What to do
Once you find the line containing "You are a computer-use", set down exactly that line and every one after it through the end of the listing below, with both ends included and any pictures omitted.

Records shown

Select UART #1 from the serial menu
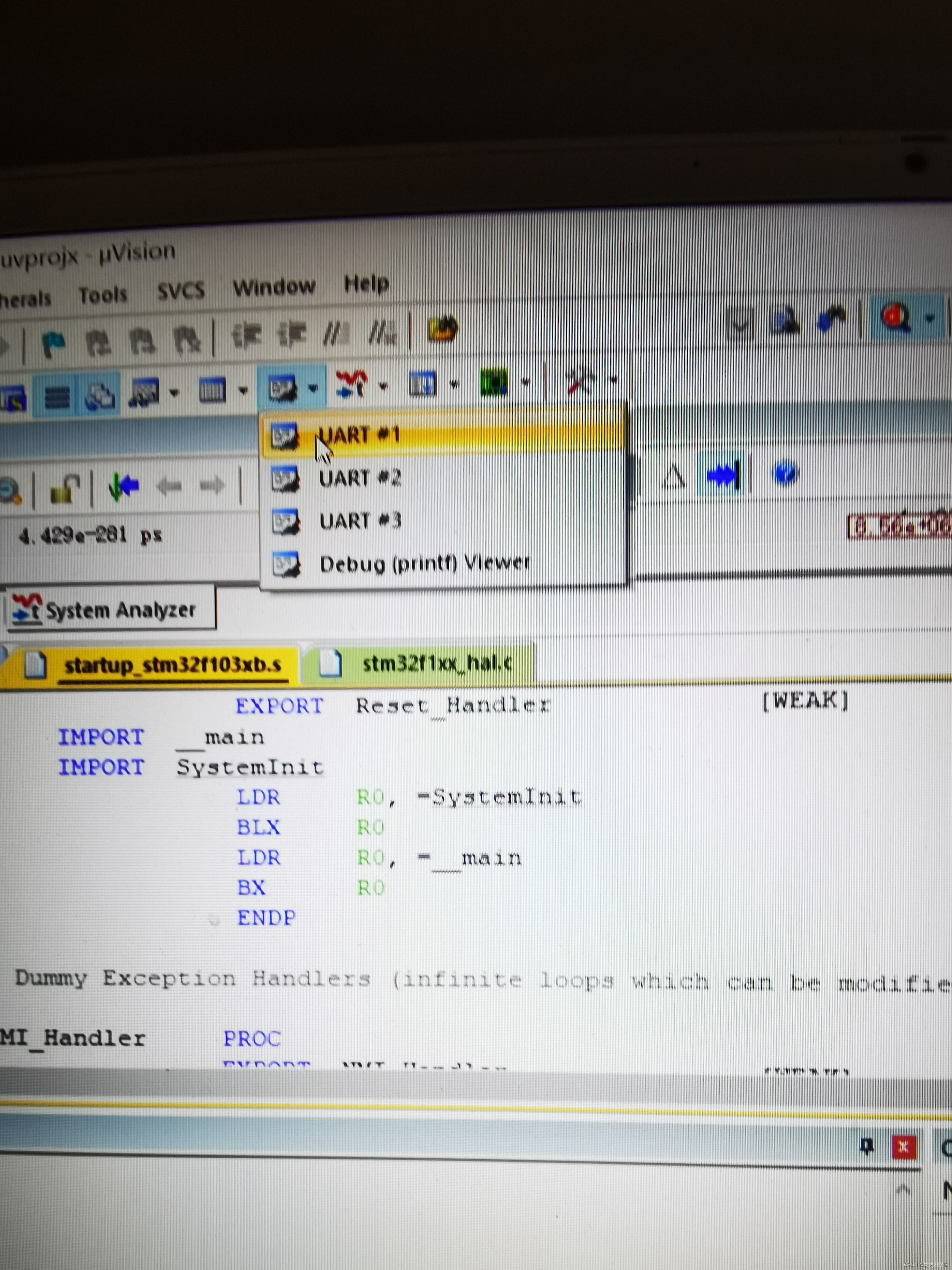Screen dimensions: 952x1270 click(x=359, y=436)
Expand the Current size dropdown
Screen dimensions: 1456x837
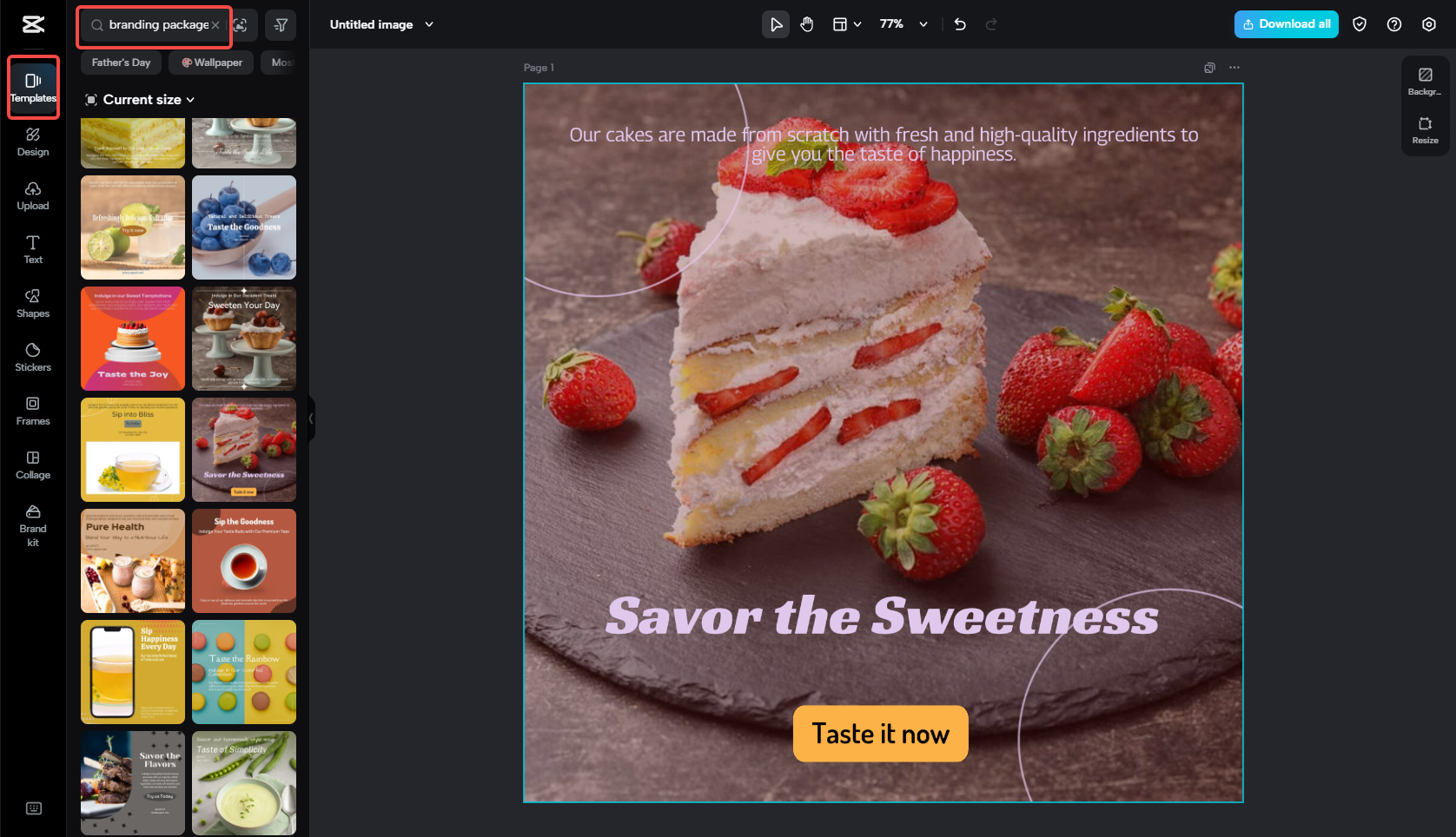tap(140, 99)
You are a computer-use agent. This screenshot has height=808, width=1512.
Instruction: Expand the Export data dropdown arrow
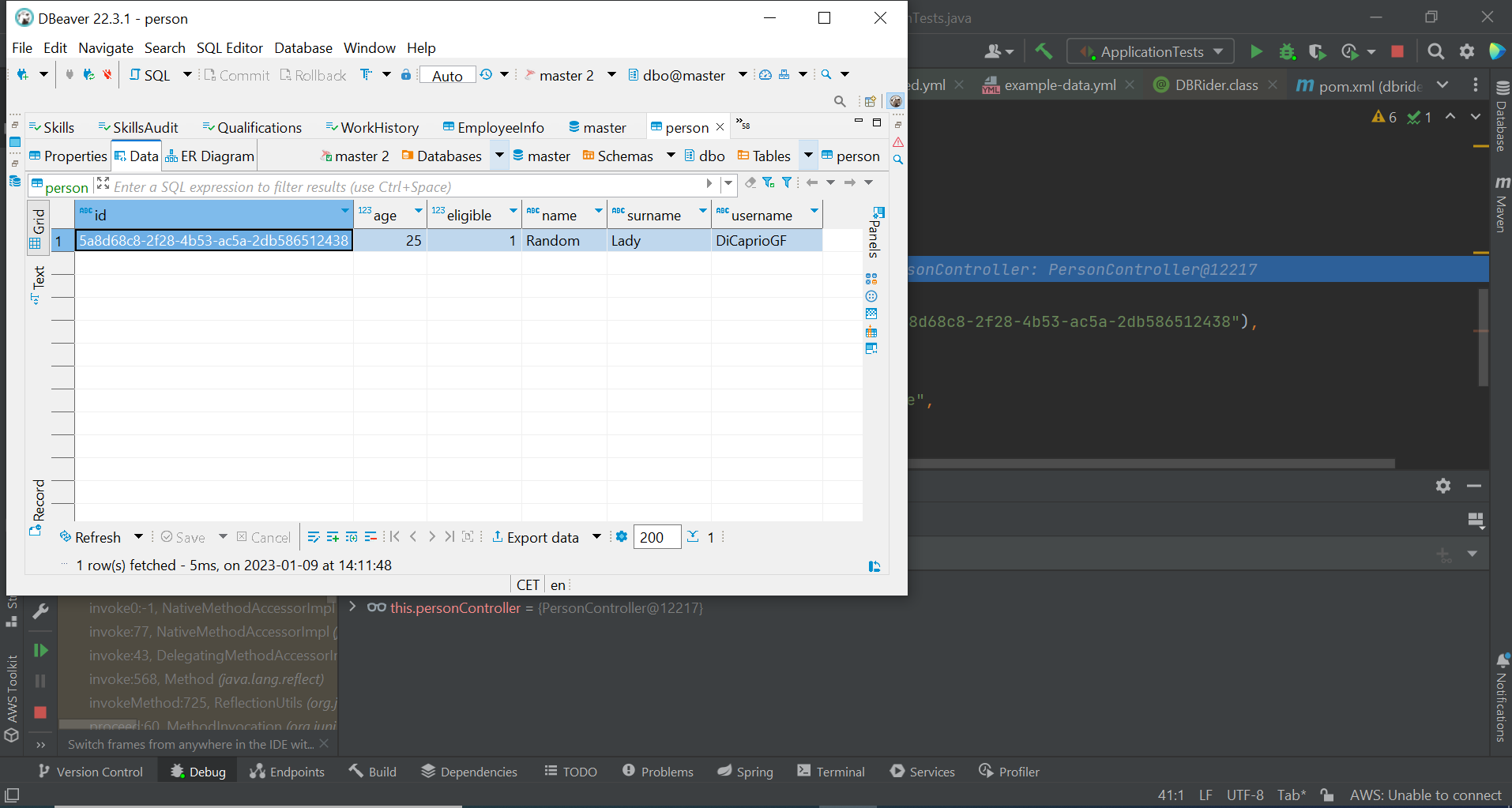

Solution for this problem
You are a computer-use agent. This screenshot has height=808, width=1512.
Instruction: Expand the Export data dropdown arrow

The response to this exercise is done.